Today was always going to be my best day. I made a route following many of my favourite roads, through the wilds of the Scottish Highlands. Mostly single track, winding, hilly, mostly good surfaces but some broken or gravel. Talking of gravel - if you cross a stream over one of the little single track bridges, there is usually gravel in the middle where car tyres don't sweep it, and you always want to cross over that centre-line there because the bridge is inevitably the middle of a tight S-bend. Can get exciting if you do.
One of the advantages of being on your own is that you can stop any time and take a picture. I did some, but not too many, I was enjoying the ride too much.
A fairly typical road:
A fairly typical view:
A two-lane road – luxury.
Clouds often looked threatening
but it never rained on me.
Low tide:
Further on:
Never far from the sea
A fishing boat
Today's stats:
The route.
Saturday.
Wanted to check out a hotel in Lairg for possible use next year, so that was my first stop. Wasn't impressed. Carried on.
Some roads were very wet from rain (the weather forecast was for occasional showers).
But I never encountered rain, though often saw it.
Passed Eilean Donan Castle, stopped for a few minutes.
Actually a very busy tourist spot, it was crowded. I was very fortunate to get such a good picture. Except for that bike in the foreground.
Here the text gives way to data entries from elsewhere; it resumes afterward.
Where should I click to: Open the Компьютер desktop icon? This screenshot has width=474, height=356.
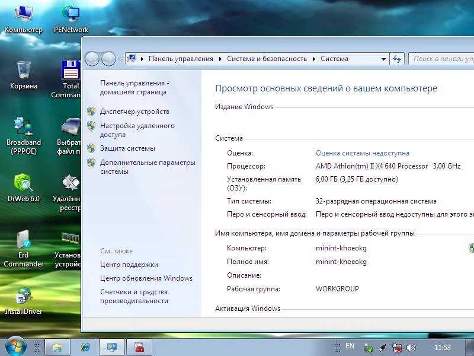(23, 14)
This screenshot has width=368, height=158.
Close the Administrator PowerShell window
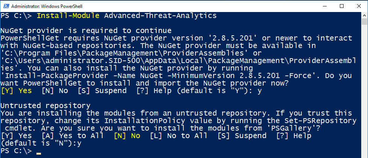click(x=359, y=6)
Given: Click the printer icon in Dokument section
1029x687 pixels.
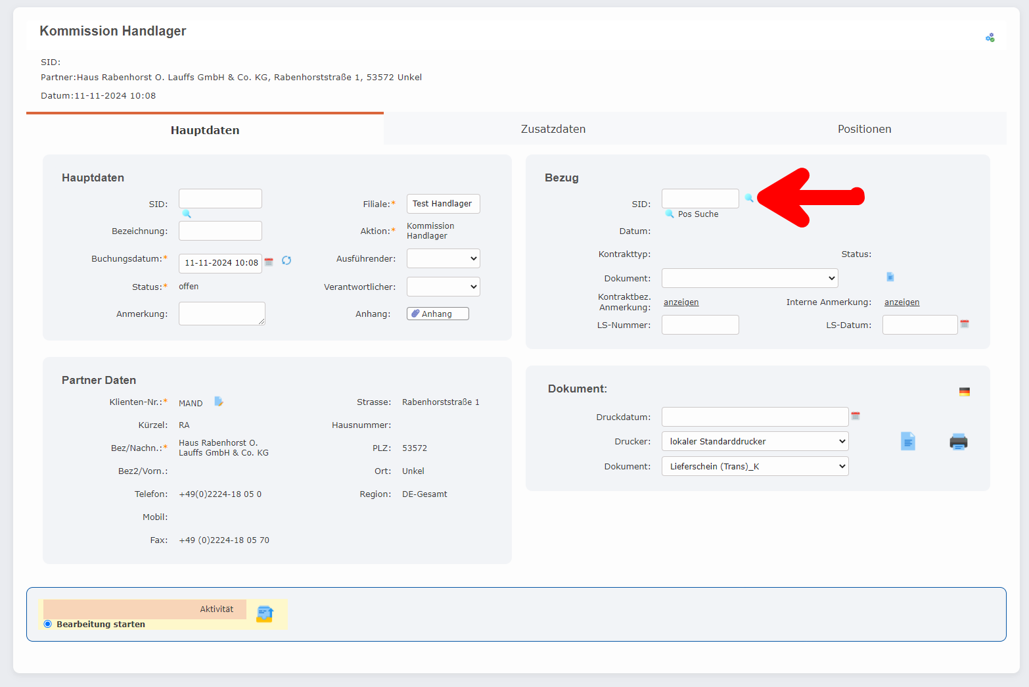Looking at the screenshot, I should click(958, 442).
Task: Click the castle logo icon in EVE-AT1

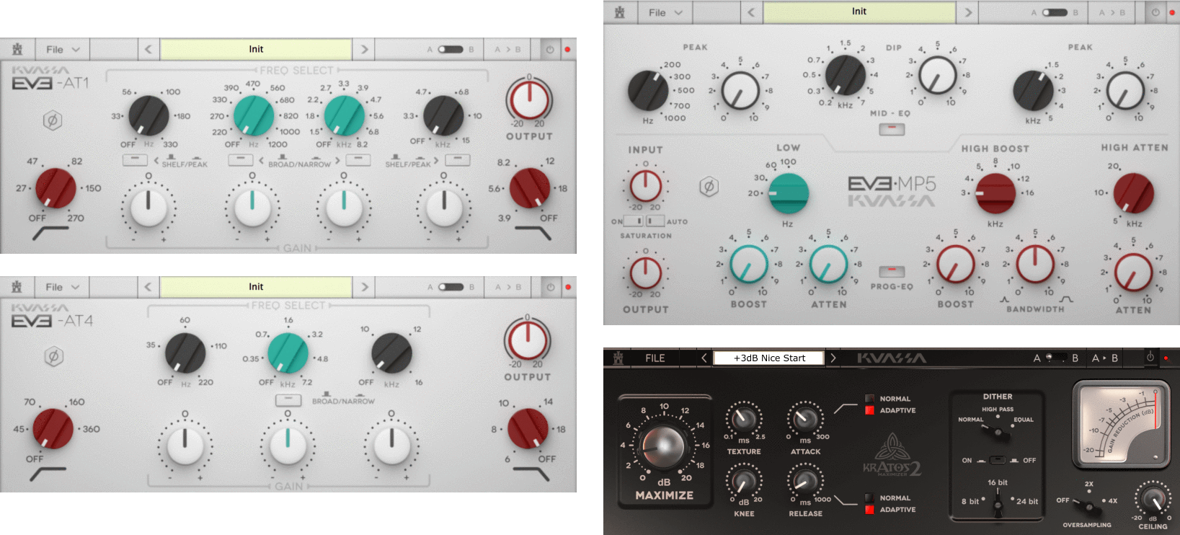Action: click(x=17, y=50)
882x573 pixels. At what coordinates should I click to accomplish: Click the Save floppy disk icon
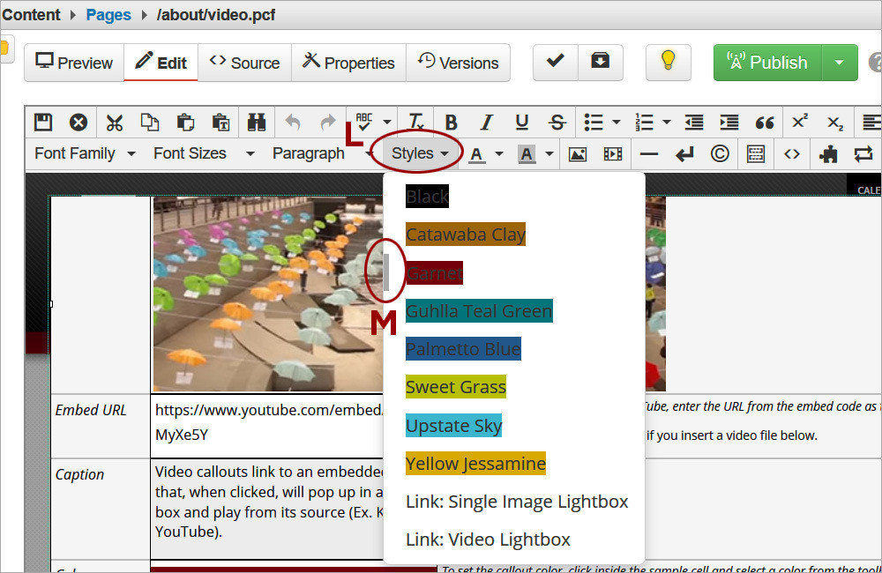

Seems to be in many of my photos.
Carried on to my hotel, again via a fairly circuitous route.
Statistics for the day:
The route.
Sunday.
Today I more-or-less just headed for home. Gave Tomtom an itinerary, told it to avoid motorways for the first part. Wanted to go down the A7, a road absolutely made for the FJR, full of sweepers, and with little traffic; plenty of overtaking opportunities when you do come up behind something.
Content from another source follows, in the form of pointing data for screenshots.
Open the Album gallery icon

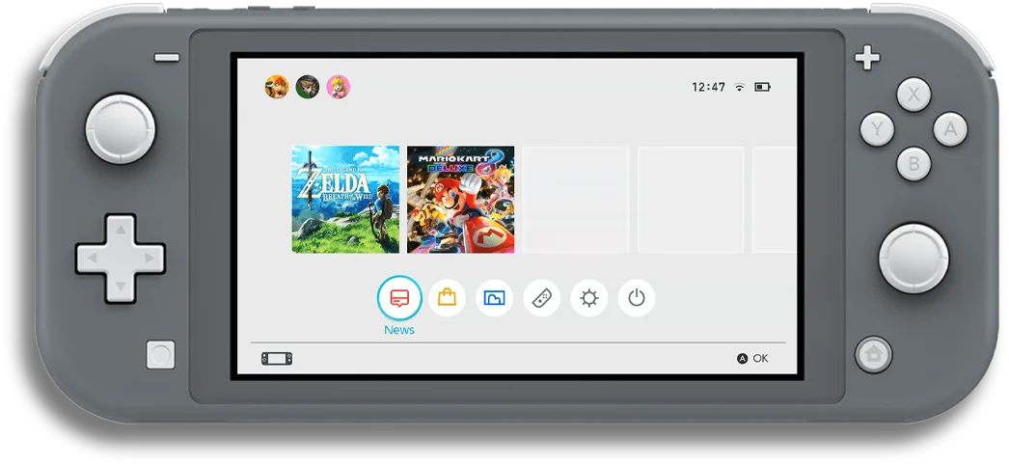tap(494, 298)
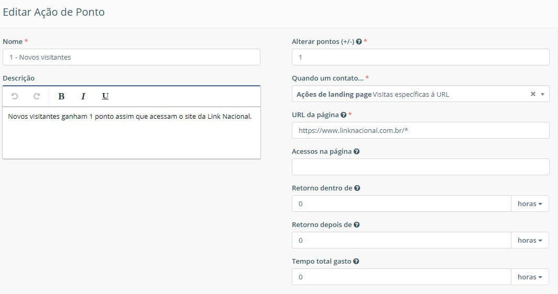Open horas unit dropdown for Tempo total gasto
Screen dimensions: 558x294
(x=530, y=277)
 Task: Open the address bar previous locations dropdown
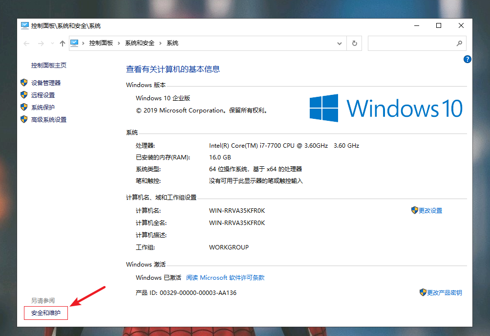coord(340,43)
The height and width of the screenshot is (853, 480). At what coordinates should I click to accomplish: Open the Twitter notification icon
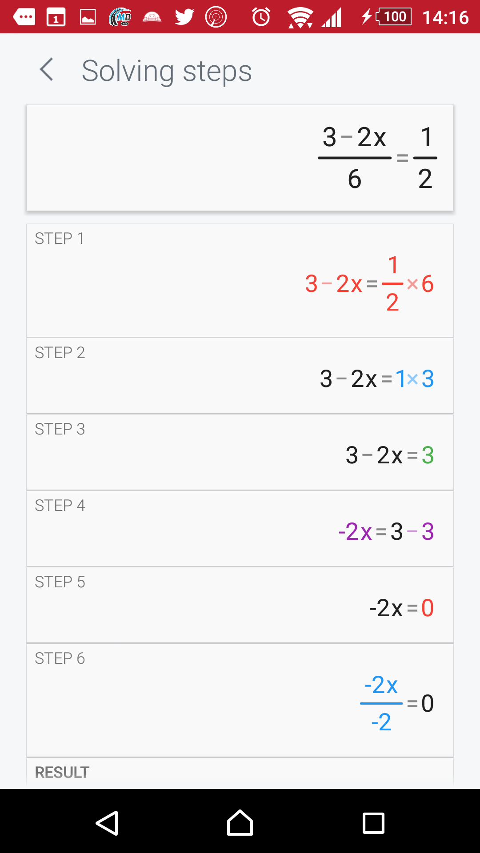click(x=184, y=17)
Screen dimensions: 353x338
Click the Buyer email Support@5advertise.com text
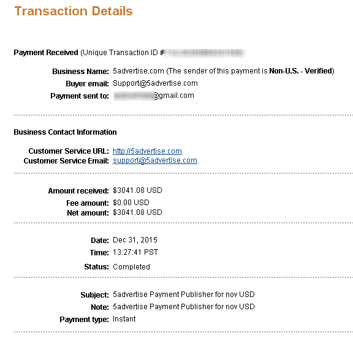(155, 83)
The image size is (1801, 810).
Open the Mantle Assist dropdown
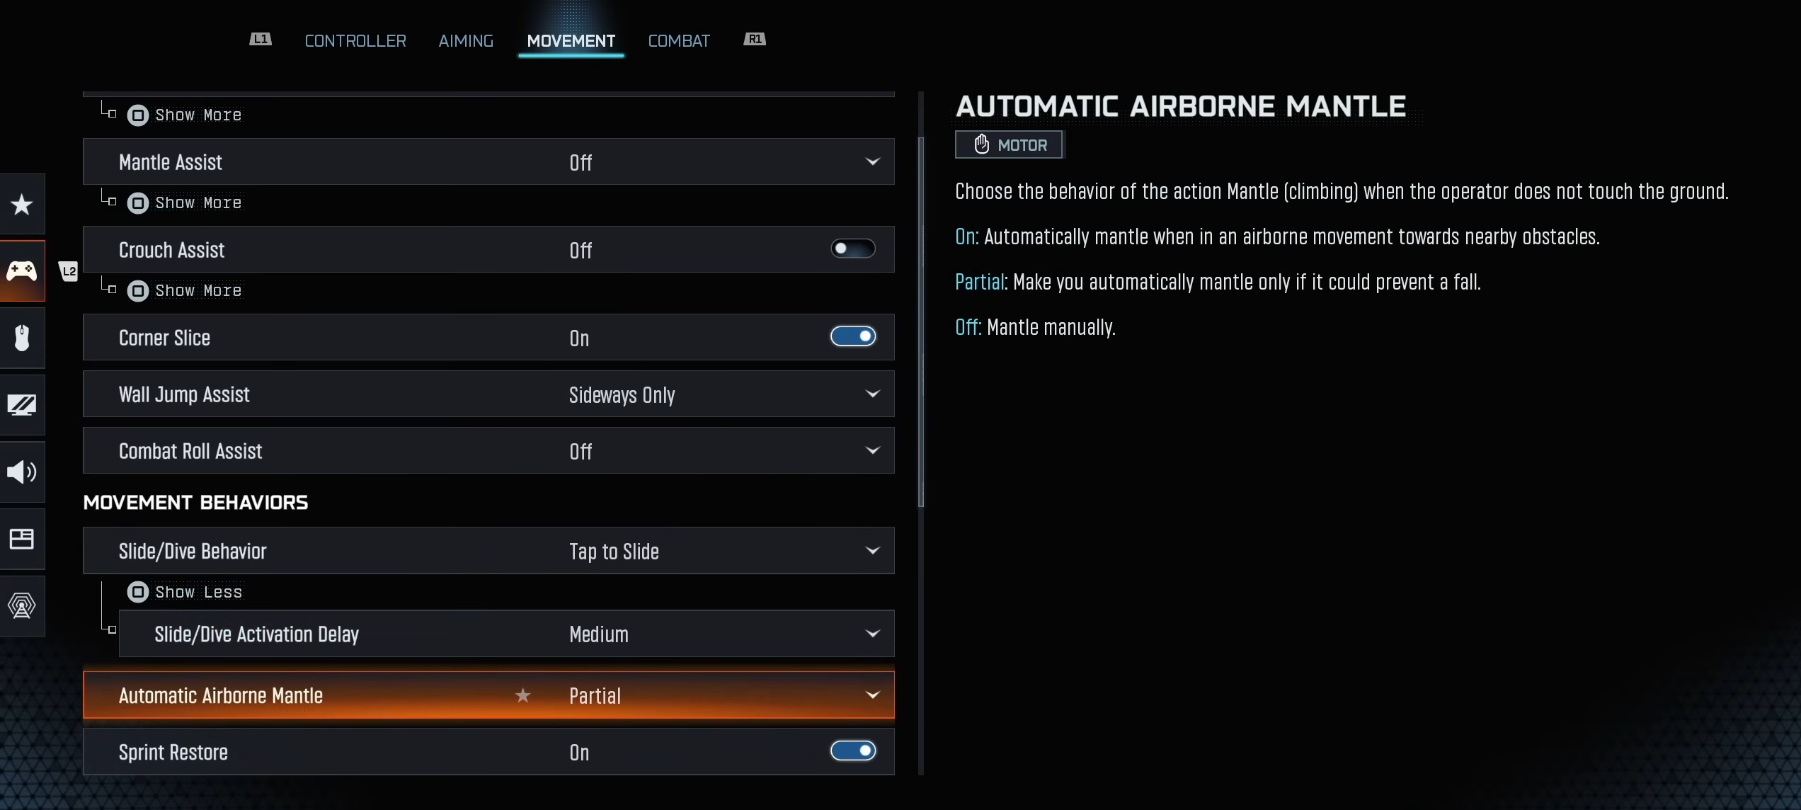click(x=872, y=161)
Weather was bright sunshine.
Found out that the sun reflecting off the clear top to my tank-bag onto the screen of the Tomtom made it difficult to view. It's all to do with angles ...
I wasn't pushing the speed, mostly kept at a steady 60 (GPS), the legal limit on open, single carriageway roads. Came up behind a couple of BMWs. They were slowing too much for the bends, so I l
After the A7 reached Carlisle, I used the motorway for much of the rest of the journey, it is really the only sensible route if you want to make reasonable time. Turned off early to enjoy some of the roads closer to home.
Today's stats:
Today's route (except for a few miles at the beginning, forgot to tell Tomtom to record).
Overall stats, Tomtom and Trip 2 (reset on leaving home).
We do know that satnavs can report erroneous speeds, don't we? It's also missing some miles when I didn't need it to visit Peter and Fiona in Gairloch.
Fuel usage: Last filled just before the motorway coming home, so up until then 105.2 litres in 1269 miles, that's 12.06 miles per litre, 54.83 mpg (imperial) or 45.65 mpg (US).
Other comments:
This '14 FJR gives me far more confidence, particularly in bends. Don't know why, tyres are the same as on my Gen II, the suspension is certainly different, not necessarily better; I did play with its settings quite a bit, but I guess it was designed for someone a little heavier than me. Nevertheless, I was much happier cornering than on any previous bike.
This is my first multi-day trip on my own. The disadvantages are that I have to decide on routes, hotels and stuff, also there's no-one to follow to judge the road for me. This latter was pretty much nullified by that confidence factor. Also there's no-one I know to eat and talk with in the evenings, though there are always people around who want to talk about the bike, often non-motorcyclists. I suppose the biggest advantage is that i could choose my own pace, whether slow to soak in the scenery, or faster to enjoy the feel of the bike doing what it likes to do. Also I could stop whenever I wanted to.
So, why the topic title "Motorcycling Heaven"? Particularly after the second day, I'm sure whichever god designed these Scottish roads was a motorcyclist, and I was with him on this trip.
You can find all the photos I took on this trip here.
This was written in a hurry, sorry if that shows through. Out of internet touch for a few days, so won't be able to answer any complaints for a while.